The film is an old one, really old. “I remember watching this when I was a kid,” Mom says, pointing to the description in the TV Guide. “You’re sure you want this? I was terrified when I saw it.”

“We want it,” Sam says as the film starts. “Even though it’s so ancient the special effects will be lame.”

I go from watching the movie to thinking again about how Cassie and Kevin kissed. Here I am, watching some horror film with my brother and mother, while Cassie is out with Kevin. She’s probably watching a romantic comedy with him right now, eating Sugar Babies instead of flaxseed flavored popcorn.

I think of her at the lunch table, pursing her lips and looking at me like I’m a leper. I think of her sneaking to meet Kevin behind my back. And I think of her on her porch, screaming, “Psycho!”

Hatred, sticky as tar, bubbles inside me. She has the beauty. She has the boy. It’s not fair.

Make it fair
, says the voice in the back of my head.

But how?

I hear my mom gasp and focus my attention once more on the film. On the screen, a priest is holding up a crucifix over the writhing body of a girl and chanting, “I cast you out!”

My breathing quickens. I feel dizzy. My head starts to buzz.

“Be gone! From this creature of God!”

I stand up, staring at the screen but no longer seeing it. My bowl of powdered popcorn slides to the floor.

That’s it.

“Sylvie? Are you okay?” Mom asks.

“Be gone!” says the priest on the screen.

That’s it. That’s it
. My head is reeling.

“Sylvie!”

I sit down again. Both Mom and Sam gape at me.
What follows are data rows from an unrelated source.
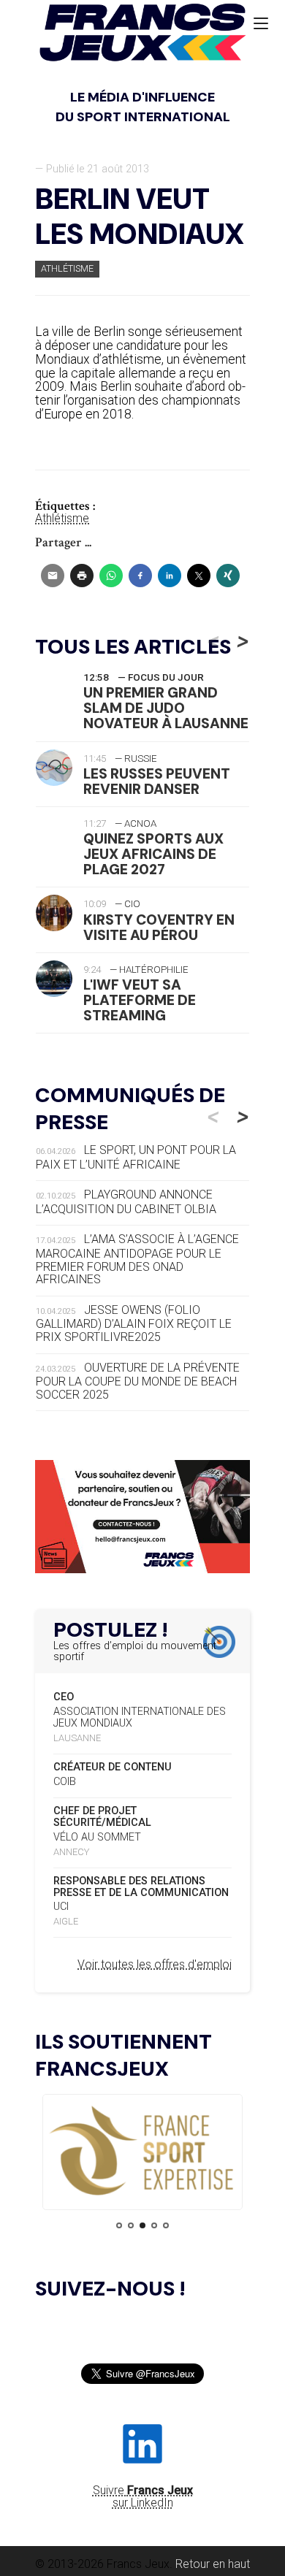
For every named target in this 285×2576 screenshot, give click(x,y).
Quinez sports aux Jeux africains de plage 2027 (153, 854)
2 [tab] (131, 2225)
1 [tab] (119, 2225)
“I’m fine,” I choke out. But I’m not. I’m hyper-ventilating, my heart pounding and pounding inside my chest. No matter how much I try, I can’t seem to suck in enough air.

“Oh my Lord!” Mom yells.  She runs into the kitchen and comes back with a paper lunch bag, shoving it over my mouth. I try to slow my breathing.

But Cassie,
The Exorcist
, and astral projection are rolling furiously through my brain.

Inhale. Exhale. Inhale. Exhale. The bag crackles as it deflates and inflates. Once I catch my breath, Mom hugs me, her eyes rimmed with tears. Sam’s stopped watching the movie and is watching me instead. I try giving him a smile but my brain’s going ballistic and I seem to have forgotten how.

Mom gets up and turns off the TV. “No more scary movies for you.”

It takes a moment, but I pin down my thoughts.

Cassie.
The Exorcist
. Astral Projection.

Make it fair.

 

That night the shadows stroke my face until I fall asleep. I dream about Kevin.

We’re sitting together on the large expanse of lawn in front of the lighthouse, the crash of Lake Michigan background noise for our conversation. It’s foggy and damp, but Kevin’s thigh is warm against my own, even through our jeans.

“I hate the whole divorce thing. It’s like I’ve got two strangers for parents,” I say.

“Hey.” Kevin tries a little smile. “I understand. I really do.”

His fingers stroll quietly up the inside of my forearm. His coffee eyes catch my gaze and he pulls my left hand into his right one. My skin goes wild. Like every nerve in my body startles to attention and sighs with longing each time the pad of his thumb draws a circle on my palm.

I lean into his shoulder. He smells like Polo cologne and clean sweat. I breathe in the scent of him and close my eyes. His arm goes around me in an embrace. I feel his lips on my forehead and a hand in my hair.

“You’re so beautiful,” he says.

“What? What did you say?” It’s like a balloon inflates underneath my ribs. A happy balloon.

I want it. So badly. For him to think I’m beautiful. For him to see me as someone other than Psycho Sylvie Sydell. Psycho Pathetic Skinny Sylvie Sydell.